TASK: Begin at the line that contains "This screenshot has height=595, width=622." and reproduce it along with every line after it to the end of the listing; skip any pictures.

GIVEN RECORDS:
+--

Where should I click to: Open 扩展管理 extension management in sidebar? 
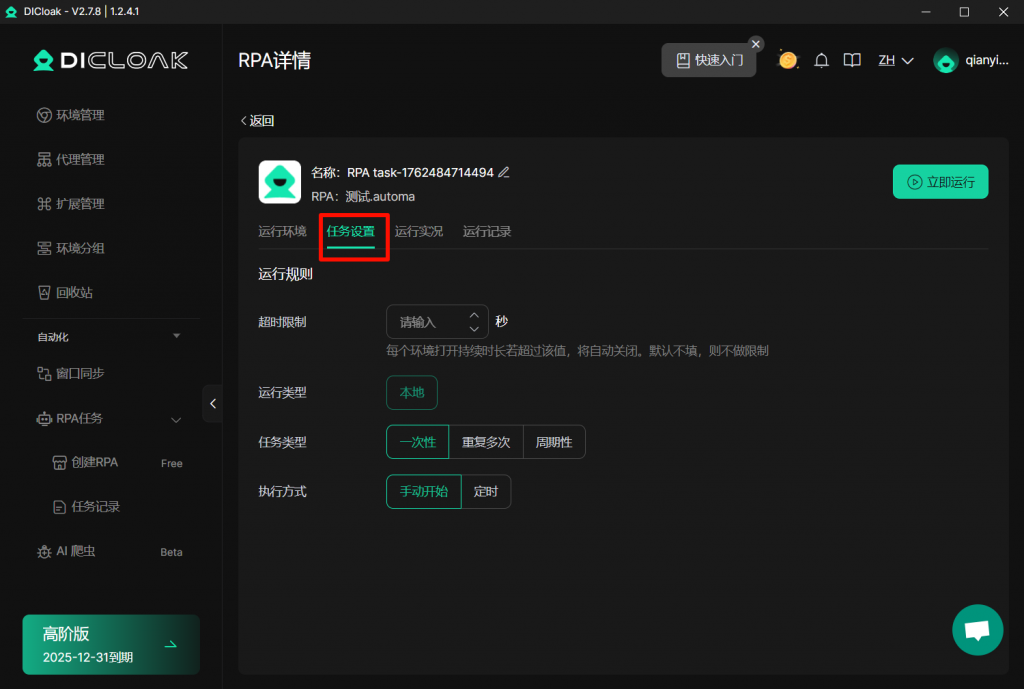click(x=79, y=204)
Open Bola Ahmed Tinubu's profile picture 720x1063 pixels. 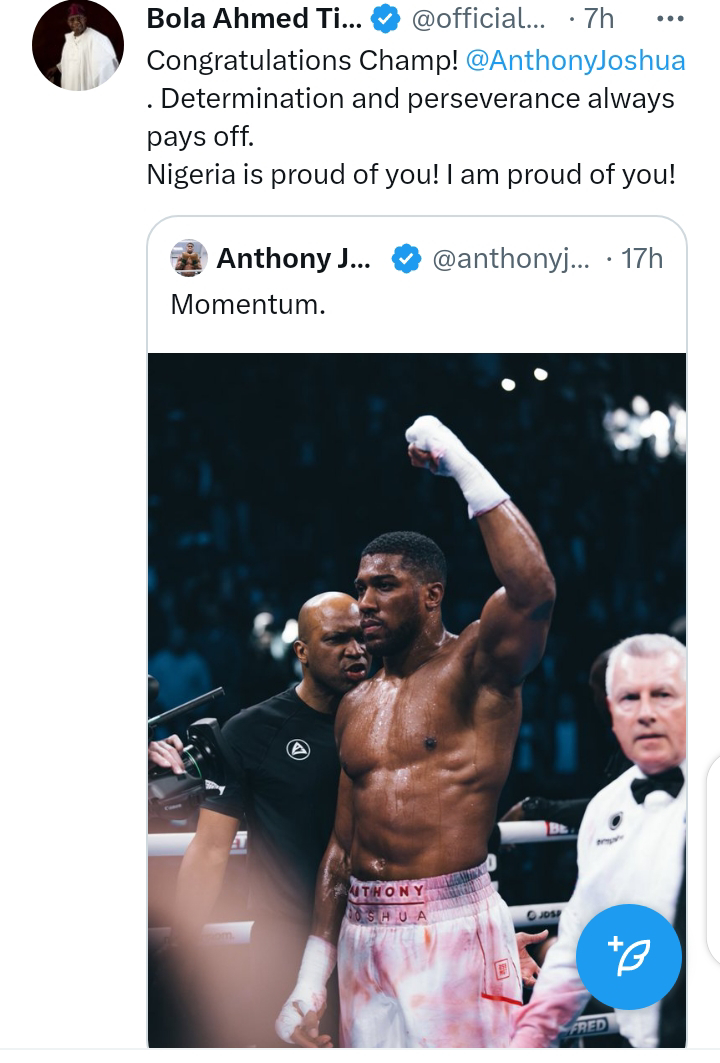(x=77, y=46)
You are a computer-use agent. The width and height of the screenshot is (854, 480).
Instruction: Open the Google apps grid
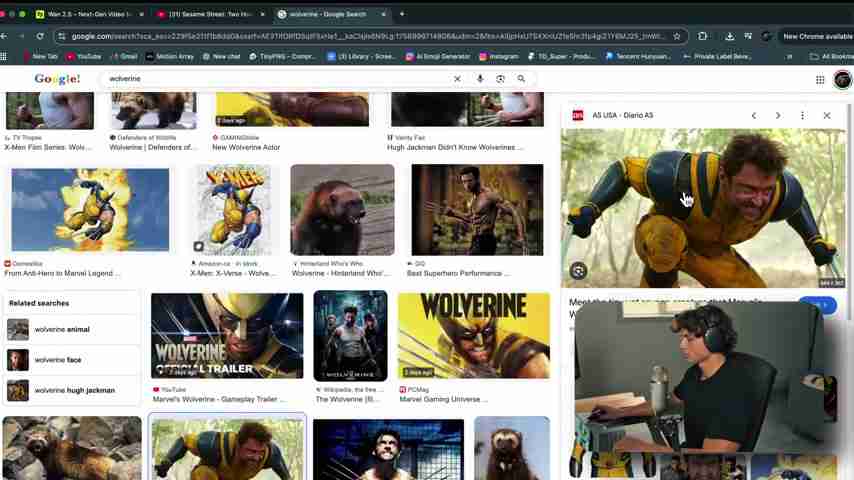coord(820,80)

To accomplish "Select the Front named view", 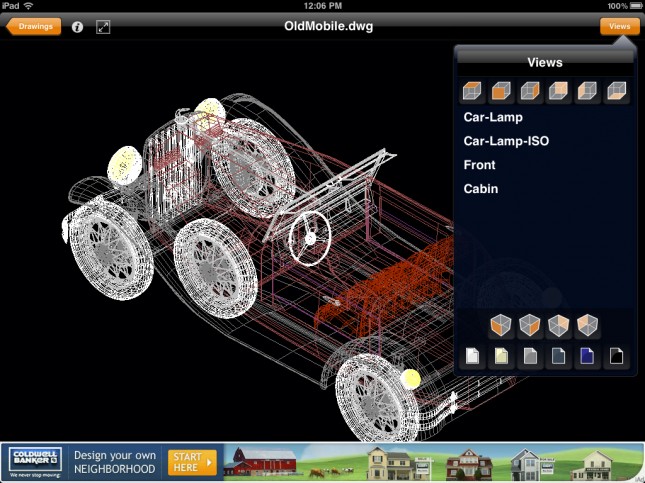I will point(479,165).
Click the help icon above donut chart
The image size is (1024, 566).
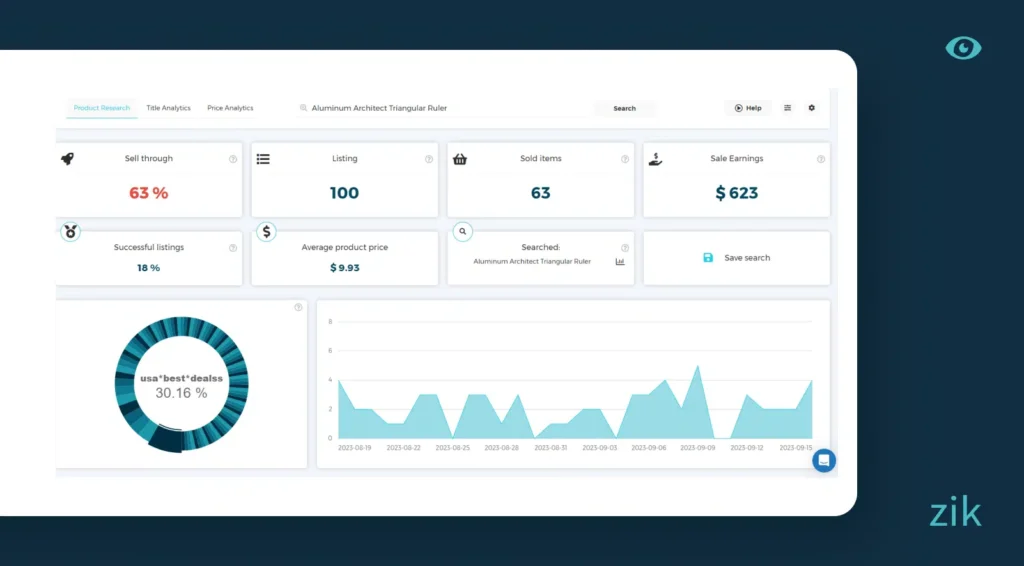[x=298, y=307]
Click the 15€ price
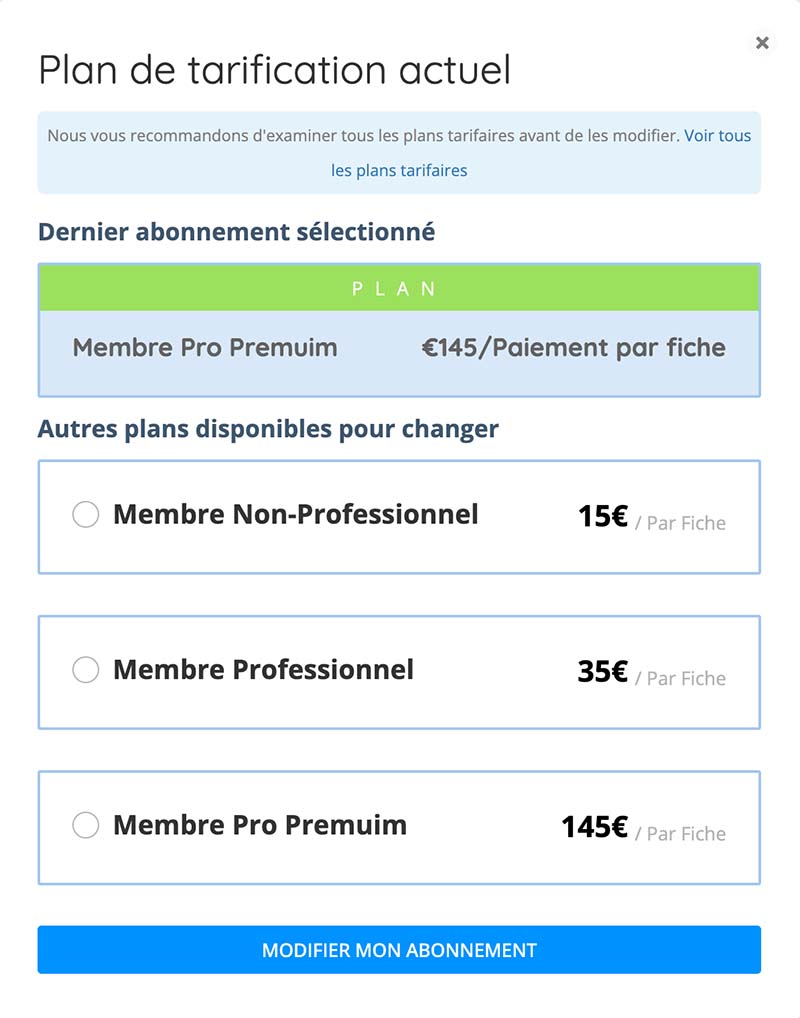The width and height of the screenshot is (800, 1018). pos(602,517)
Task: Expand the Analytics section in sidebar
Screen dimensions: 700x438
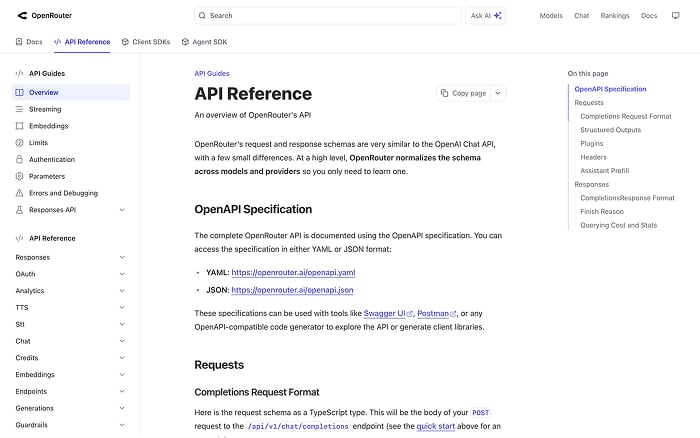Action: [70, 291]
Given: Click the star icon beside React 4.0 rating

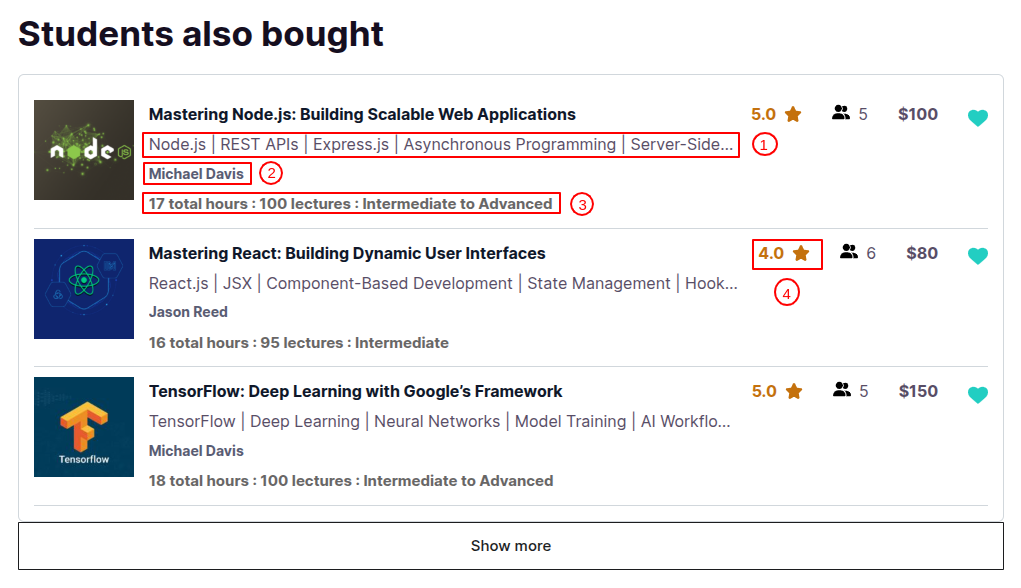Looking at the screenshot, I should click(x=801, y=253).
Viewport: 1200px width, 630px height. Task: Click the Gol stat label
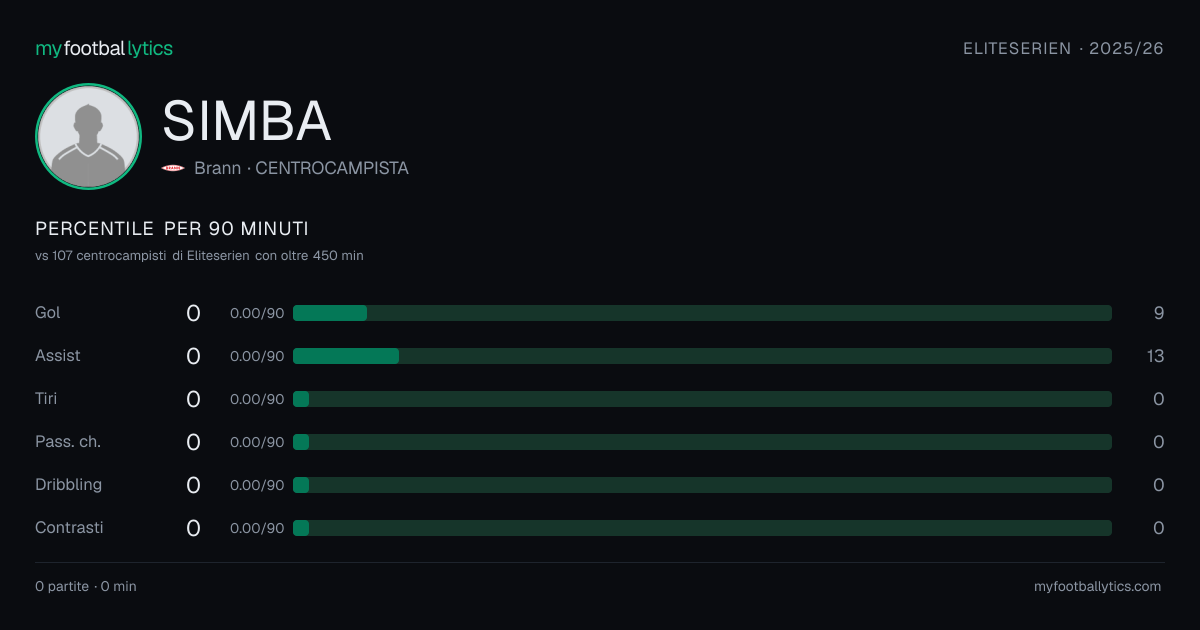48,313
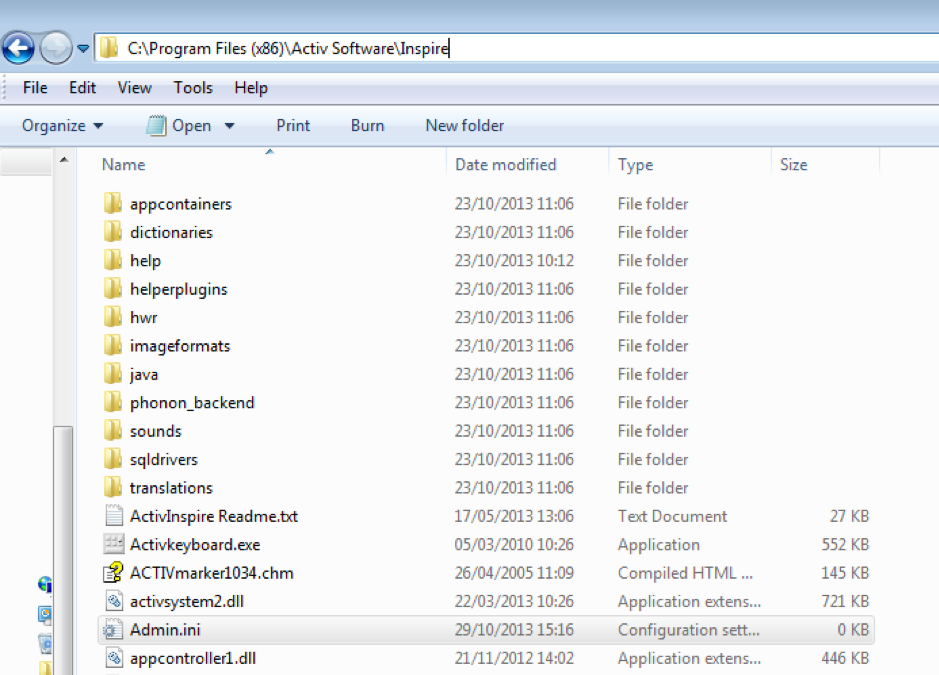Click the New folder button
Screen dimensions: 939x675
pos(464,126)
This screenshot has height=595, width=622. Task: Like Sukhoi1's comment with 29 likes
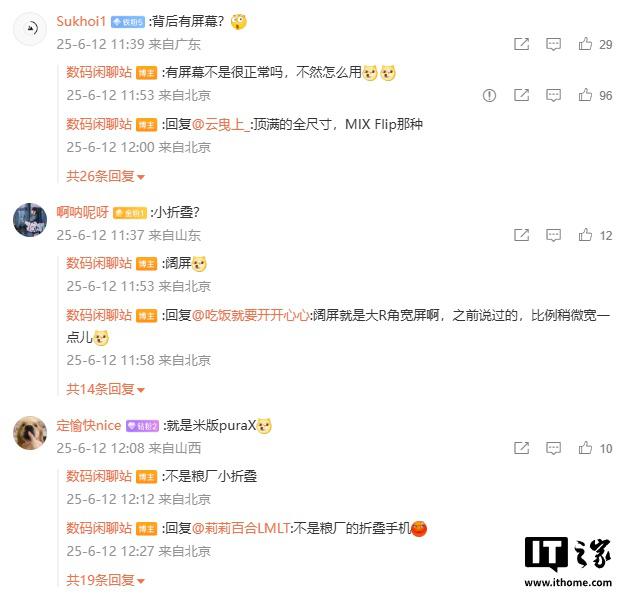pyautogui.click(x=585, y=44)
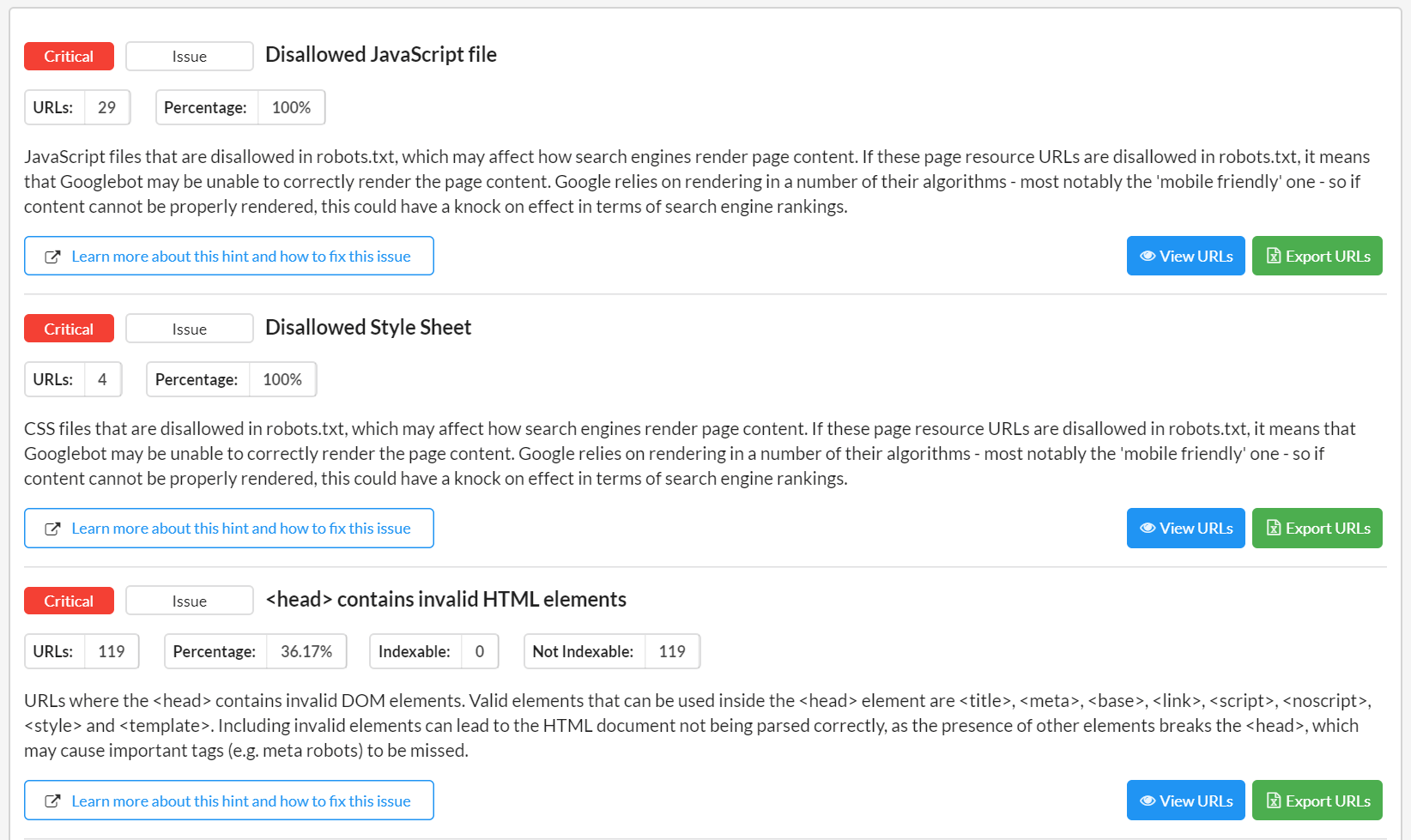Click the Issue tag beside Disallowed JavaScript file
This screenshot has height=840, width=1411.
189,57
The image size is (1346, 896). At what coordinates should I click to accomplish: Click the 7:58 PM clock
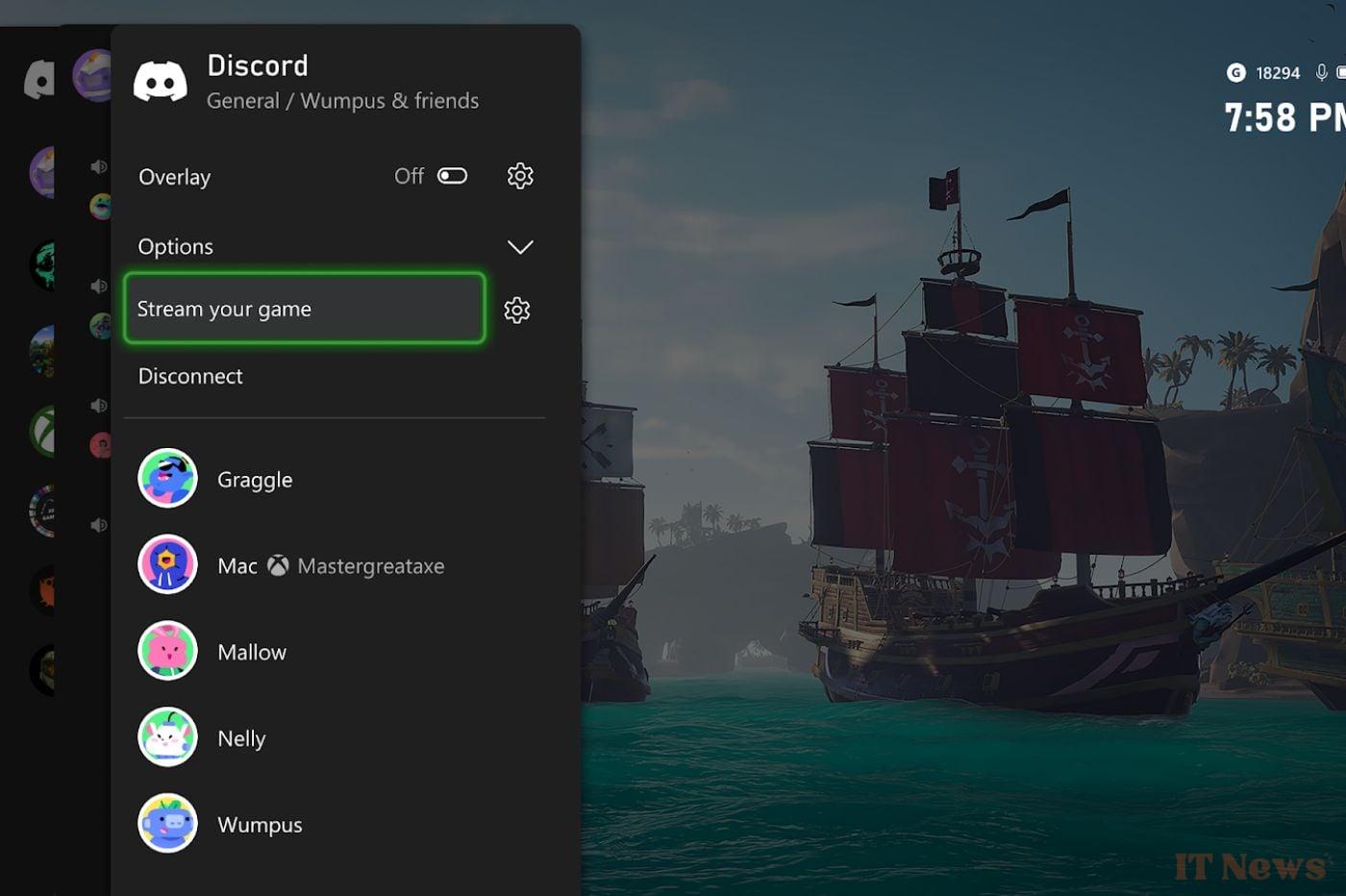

+--

SOLVED EXERCISE:
This screenshot has height=595, width=622. Task: Like Sukhoi1's comment with 29 likes
pyautogui.click(x=585, y=44)
Click the Issue tag beside Disallowed JavaScript file
This screenshot has height=840, width=1411.
189,57
The image size is (1346, 896). At what coordinates should I click to accomplish: Click the 7:58 PM clock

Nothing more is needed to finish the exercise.